▸ Job 1:
Answer these questions using the email excerpt on page eviction.
(a) Under the scheme labeled KEEP_MOST, with N=250, at most how long is spent locating one page to evict?
(b) Roughly how many active (mapped) pages does the scheme labeled DROP_CONTINUOUS remember?
(c) What does the final line propose instead of two schemes?
▸ Job 2:
Pick up the email excerpt on page eviction after its last line and keep writing.

▸ Provided text:
════════════════════
On 08/06/2009 04:06 PM, Wu Fengguang wrote:
> On Thu, Aug 06, 2009 at 07:44:01PM +0800, Avi Kivity wrote:
>    
>> On 08/06/2009 01:59 PM, Wu Fengguang wrote:
>>      
>
> scheme KEEP_MOST:
>
>    
>>> How about, for every N pages that you scan, evict at least 1 page,
>>> regardless of young bit status?  That limits overscanning to a N:1
>>> ratio.  With N=250 we'll spend at most 25 usec in order to locate one
>>> page to evict.
>>>        
>
> scheme DROP_CONTINUOUS:
>
>    
>>> This is a quick hack to materialize the idea. It remembers roughly
>>> the last 32*SWAP_CLUSTER_MAX=1024 active (mapped) pages scanned,
>>> and if _all of them_ are referenced, then the referenced bit is
>>> probably meaningless and should not be taken seriously.
>>>        
>
>    

Or one scheme, with N=parameter.
════════════════════
▸ Information supplied:
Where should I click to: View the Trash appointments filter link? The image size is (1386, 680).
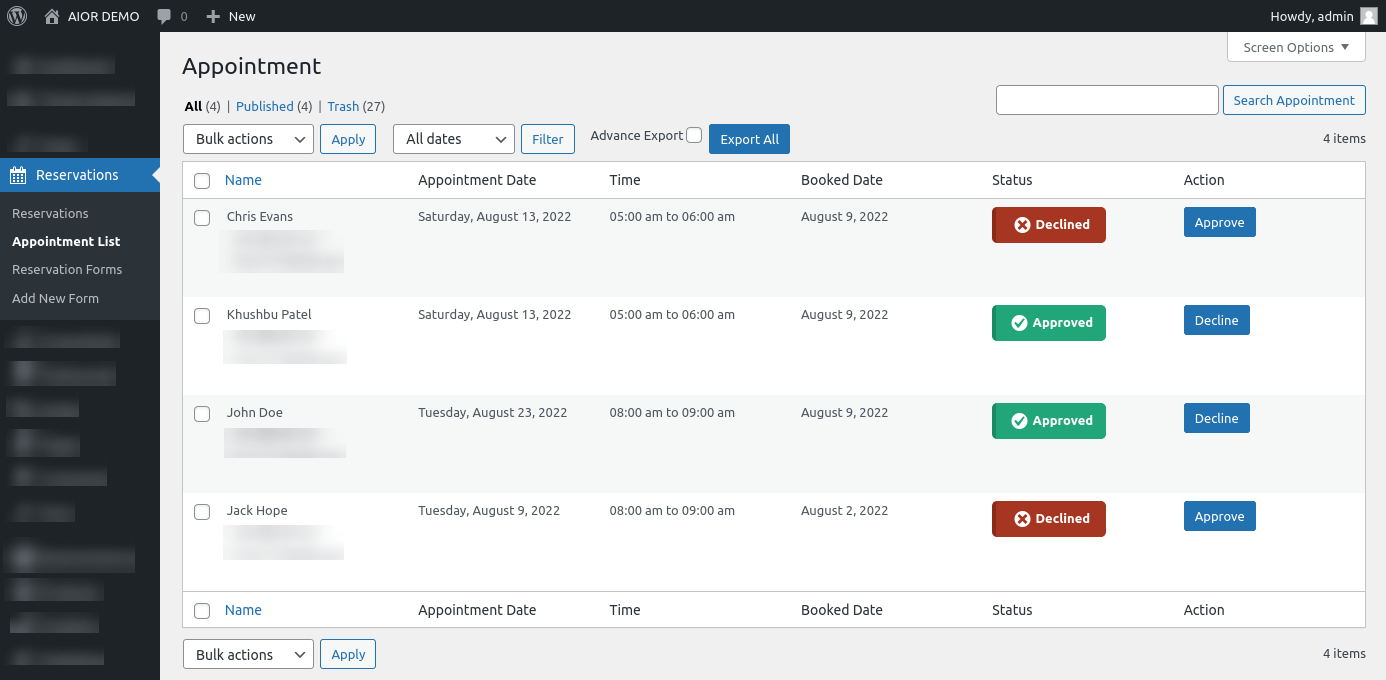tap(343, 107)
════════════════════
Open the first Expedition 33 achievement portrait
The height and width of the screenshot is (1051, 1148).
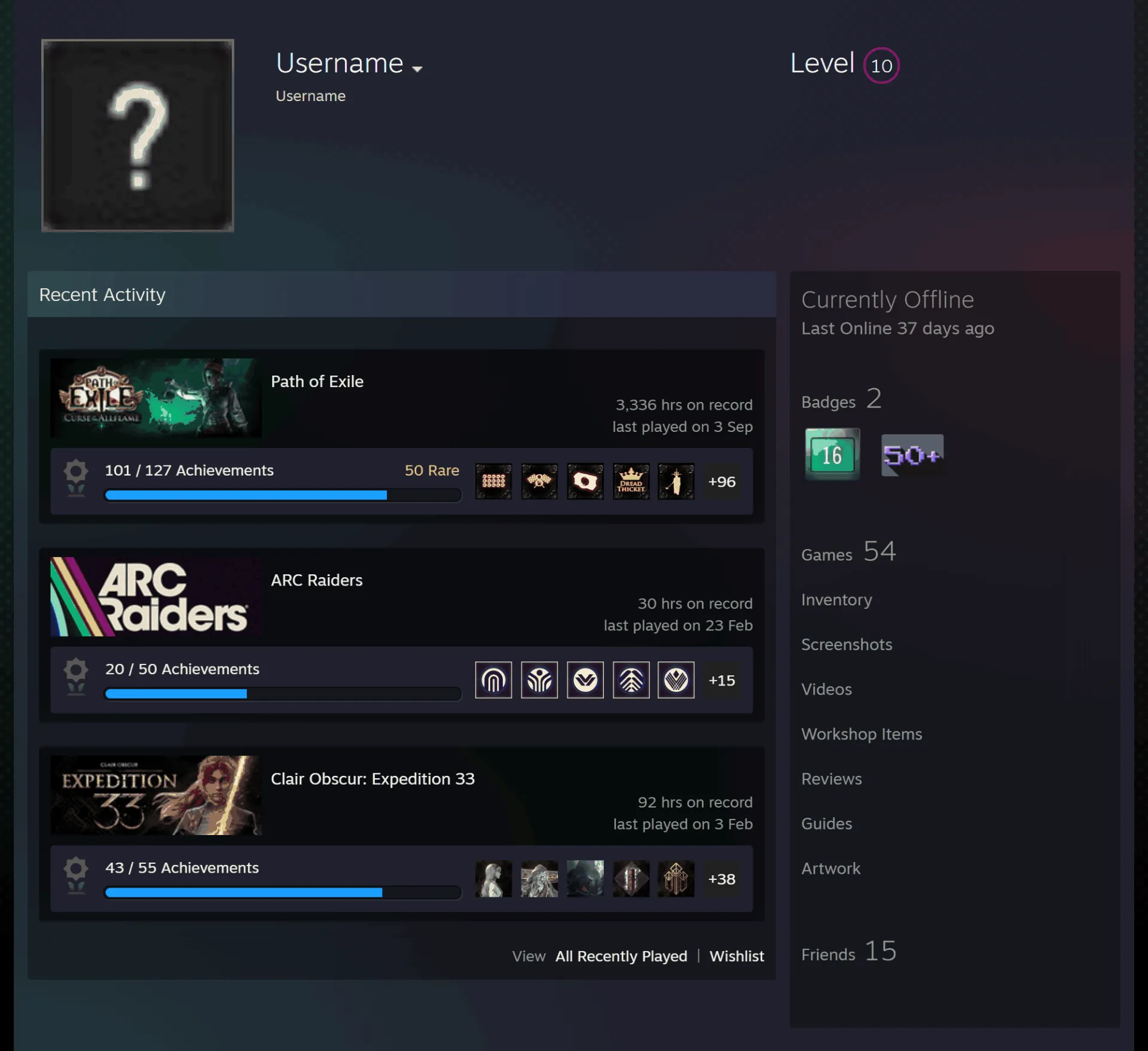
════════════════════
▸ Result 1:
(a) At most 25 usec.
(b) Roughly the last 1024 (32*SWAP_CLUSTER_MAX).
(c) One scheme, with N as a parameter.

▸ Result 2:
>> I don't think we should ignore the referenced bit. There could still be
>> a large batch of unreferenced pages later on that we should
>> preferentially swap. If we swap at least 1 page for every 250 scanned,
>> after 4K swaps we will have traversed 1M pages, enough to find them.
>>      
>
> I guess both schemes have unacceptable flaws.
>
> For JVM/BIGMEM workload, most pages would be found referenced _all the time_.
> So the KEEP_MOST scheme could increase reclaim overheads by N=250 times;
> while the DROP_CONTINUOUS scheme is effectively zero cost.
>    

Maybe 250 is an exaggeration.  But even with 250, the cost is still 
pretty low compared to the cpu cost of evicting a page (with IPIs and 
tlb flushes).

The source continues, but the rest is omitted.